» Description of the task: The records that follow are to be transcribed exactly.

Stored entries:
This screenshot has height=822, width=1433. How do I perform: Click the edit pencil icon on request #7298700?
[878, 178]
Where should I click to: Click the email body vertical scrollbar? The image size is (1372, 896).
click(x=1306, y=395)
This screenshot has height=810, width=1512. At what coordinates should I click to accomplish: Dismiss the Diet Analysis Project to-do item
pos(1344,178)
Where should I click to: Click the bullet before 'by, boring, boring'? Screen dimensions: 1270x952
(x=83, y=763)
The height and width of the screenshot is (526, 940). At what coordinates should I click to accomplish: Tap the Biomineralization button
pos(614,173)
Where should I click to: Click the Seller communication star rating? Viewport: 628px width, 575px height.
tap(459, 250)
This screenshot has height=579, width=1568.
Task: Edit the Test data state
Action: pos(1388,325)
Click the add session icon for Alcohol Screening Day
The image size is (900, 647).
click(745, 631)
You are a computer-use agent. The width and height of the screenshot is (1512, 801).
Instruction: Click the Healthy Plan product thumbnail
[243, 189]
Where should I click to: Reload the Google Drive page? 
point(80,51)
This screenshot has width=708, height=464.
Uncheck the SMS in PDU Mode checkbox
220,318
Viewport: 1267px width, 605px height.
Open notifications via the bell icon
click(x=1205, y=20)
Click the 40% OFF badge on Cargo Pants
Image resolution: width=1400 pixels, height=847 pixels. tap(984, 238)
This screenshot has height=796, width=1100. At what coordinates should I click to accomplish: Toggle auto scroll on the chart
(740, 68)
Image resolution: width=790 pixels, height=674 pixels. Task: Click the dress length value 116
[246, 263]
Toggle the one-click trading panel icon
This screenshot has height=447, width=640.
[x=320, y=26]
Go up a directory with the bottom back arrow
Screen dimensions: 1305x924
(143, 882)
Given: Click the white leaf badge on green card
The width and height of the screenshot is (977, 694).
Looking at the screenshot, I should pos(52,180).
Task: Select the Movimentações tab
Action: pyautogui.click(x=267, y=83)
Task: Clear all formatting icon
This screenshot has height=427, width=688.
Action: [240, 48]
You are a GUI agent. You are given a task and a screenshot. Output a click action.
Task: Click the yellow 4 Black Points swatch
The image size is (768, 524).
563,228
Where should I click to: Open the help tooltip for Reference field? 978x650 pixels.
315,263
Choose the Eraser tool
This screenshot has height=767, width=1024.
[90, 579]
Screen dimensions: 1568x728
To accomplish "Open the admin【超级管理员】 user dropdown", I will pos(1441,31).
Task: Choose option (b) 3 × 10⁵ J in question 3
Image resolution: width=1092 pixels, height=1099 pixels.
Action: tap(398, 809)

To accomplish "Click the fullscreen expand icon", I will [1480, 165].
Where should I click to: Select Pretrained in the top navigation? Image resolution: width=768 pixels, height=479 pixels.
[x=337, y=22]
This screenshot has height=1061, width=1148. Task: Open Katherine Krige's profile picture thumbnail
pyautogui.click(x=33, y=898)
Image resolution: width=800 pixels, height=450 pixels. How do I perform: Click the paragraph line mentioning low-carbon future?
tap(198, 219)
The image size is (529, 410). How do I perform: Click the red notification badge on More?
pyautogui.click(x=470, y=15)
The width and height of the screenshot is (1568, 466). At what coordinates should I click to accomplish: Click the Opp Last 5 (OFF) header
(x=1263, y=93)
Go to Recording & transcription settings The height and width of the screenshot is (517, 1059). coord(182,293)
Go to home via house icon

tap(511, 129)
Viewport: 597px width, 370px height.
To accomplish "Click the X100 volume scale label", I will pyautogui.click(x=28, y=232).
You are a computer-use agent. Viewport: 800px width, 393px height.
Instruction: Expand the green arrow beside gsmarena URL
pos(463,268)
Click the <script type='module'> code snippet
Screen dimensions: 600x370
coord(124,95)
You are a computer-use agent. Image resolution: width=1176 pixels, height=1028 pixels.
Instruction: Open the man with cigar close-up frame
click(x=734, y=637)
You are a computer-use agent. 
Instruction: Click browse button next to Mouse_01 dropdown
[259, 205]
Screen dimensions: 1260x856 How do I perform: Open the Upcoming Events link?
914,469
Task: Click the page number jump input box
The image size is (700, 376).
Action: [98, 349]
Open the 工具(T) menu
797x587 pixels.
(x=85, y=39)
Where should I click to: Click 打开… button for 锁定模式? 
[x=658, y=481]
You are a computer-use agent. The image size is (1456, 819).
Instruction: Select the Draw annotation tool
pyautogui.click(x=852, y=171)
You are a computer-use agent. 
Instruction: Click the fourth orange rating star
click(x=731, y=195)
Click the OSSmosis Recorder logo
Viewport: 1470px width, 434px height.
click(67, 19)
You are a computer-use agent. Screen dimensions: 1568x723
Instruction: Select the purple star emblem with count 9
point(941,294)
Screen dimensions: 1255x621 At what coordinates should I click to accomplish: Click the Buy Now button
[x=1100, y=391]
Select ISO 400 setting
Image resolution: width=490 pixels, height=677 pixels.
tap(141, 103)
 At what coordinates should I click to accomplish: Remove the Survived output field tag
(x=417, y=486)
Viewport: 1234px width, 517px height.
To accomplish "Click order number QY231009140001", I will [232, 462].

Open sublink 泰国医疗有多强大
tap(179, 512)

» Exercise response:
This screenshot has height=822, width=1433. How do I perform: Click the edit pencil icon on request #7298700?
[878, 178]
Where should I click to: Click the email body vertical scrollbar? The image size is (1372, 896).
click(x=1306, y=395)
This screenshot has height=810, width=1512. At what coordinates should I click to accomplish: Dismiss the Diet Analysis Project to-do item
pos(1344,178)
Where should I click to: Click the bullet before 'by, boring, boring'? Screen dimensions: 1270x952
(x=83, y=763)
The height and width of the screenshot is (526, 940). At what coordinates should I click to accomplish: Tap the Biomineralization button
pos(614,173)
Where should I click to: Click the Seller communication star rating? Viewport: 628px width, 575px height.
tap(459, 250)
This screenshot has height=579, width=1568.
Task: Edit the Test data state
Action: pos(1388,325)
Click the add session icon for Alcohol Screening Day
The image size is (900, 647).
click(745, 631)
You are a computer-use agent. The width and height of the screenshot is (1512, 801).
Instruction: Click the Healthy Plan product thumbnail
[243, 189]
Where should I click to: Reload the Google Drive page? 
point(80,51)
This screenshot has width=708, height=464.
Uncheck the SMS in PDU Mode checkbox
220,318
Viewport: 1267px width, 605px height.
Open notifications via the bell icon
click(x=1205, y=20)
Click the 40% OFF badge on Cargo Pants
Image resolution: width=1400 pixels, height=847 pixels. tap(984, 238)
This screenshot has height=796, width=1100. At what coordinates should I click to accomplish: Toggle auto scroll on the chart
(740, 68)
Image resolution: width=790 pixels, height=674 pixels. Task: Click the dress length value 116
[246, 263]
Toggle the one-click trading panel icon
This screenshot has height=447, width=640.
[x=320, y=26]
Go up a directory with the bottom back arrow
Screen dimensions: 1305x924
(143, 882)
Given: Click the white leaf badge on green card
The width and height of the screenshot is (977, 694).
Looking at the screenshot, I should pos(52,180).
Task: Select the Movimentações tab
Action: pyautogui.click(x=267, y=83)
Task: Clear all formatting icon
This screenshot has height=427, width=688.
Action: [240, 48]
You are a GUI agent. You are given a task and a screenshot. Output a click action.
Task: Click the yellow 4 Black Points swatch
The image size is (768, 524).
563,228
Where should I click to: Open the help tooltip for Reference field? 978x650 pixels.
315,263
Choose the Eraser tool
This screenshot has height=767, width=1024.
[90, 579]
Screen dimensions: 1568x728
To accomplish "Open the admin【超级管理员】 user dropdown", I will pos(1441,31).
Task: Choose option (b) 3 × 10⁵ J in question 3
Image resolution: width=1092 pixels, height=1099 pixels.
Action: tap(398, 809)

To accomplish "Click the fullscreen expand icon", I will [1480, 165].
Where should I click to: Select Pretrained in the top navigation? Image resolution: width=768 pixels, height=479 pixels.
[x=337, y=22]
This screenshot has height=1061, width=1148. Task: Open Katherine Krige's profile picture thumbnail
pyautogui.click(x=33, y=898)
Image resolution: width=800 pixels, height=450 pixels. How do I perform: Click the paragraph line mentioning low-carbon future?
tap(198, 219)
The image size is (529, 410). How do I perform: Click the red notification badge on More?
pyautogui.click(x=470, y=15)
The width and height of the screenshot is (1568, 466). At what coordinates should I click to accomplish: Click the Opp Last 5 (OFF) header
(x=1263, y=93)
Go to Recording & transcription settings The height and width of the screenshot is (517, 1059). coord(182,293)
Go to home via house icon

tap(511, 129)
Viewport: 597px width, 370px height.
To accomplish "Click the X100 volume scale label", I will pyautogui.click(x=28, y=232).
You are a computer-use agent. Viewport: 800px width, 393px height.
Instruction: Expand the green arrow beside gsmarena URL
pos(463,268)
Click the <script type='module'> code snippet
Screen dimensions: 600x370
coord(124,95)
You are a computer-use agent. Image resolution: width=1176 pixels, height=1028 pixels.
Instruction: Open the man with cigar close-up frame
click(x=734, y=637)
You are a computer-use agent. 
Instruction: Click browse button next to Mouse_01 dropdown
[259, 205]
Screen dimensions: 1260x856 How do I perform: Open the Upcoming Events link?
914,469
Task: Click the page number jump input box
The image size is (700, 376).
Action: [98, 349]
Open the 工具(T) menu
797x587 pixels.
(x=85, y=39)
Where should I click to: Click 打开… button for 锁定模式? 
[x=658, y=481]
You are a computer-use agent. The image size is (1456, 819).
Instruction: Select the Draw annotation tool
pyautogui.click(x=852, y=171)
You are a computer-use agent. 
Instruction: Click the fourth orange rating star
click(x=731, y=195)
Click the OSSmosis Recorder logo
Viewport: 1470px width, 434px height.
click(67, 19)
You are a computer-use agent. Screen dimensions: 1568x723
Instruction: Select the purple star emblem with count 9
point(941,294)
Screen dimensions: 1255x621 At what coordinates should I click to accomplish: Click the Buy Now button
[x=1100, y=391]
Select ISO 400 setting
Image resolution: width=490 pixels, height=677 pixels.
tap(141, 103)
 At what coordinates should I click to accomplish: Remove the Survived output field tag
(x=417, y=486)
Viewport: 1234px width, 517px height.
To accomplish "Click order number QY231009140001", I will [232, 462].

Open sublink 泰国医疗有多强大
tap(179, 512)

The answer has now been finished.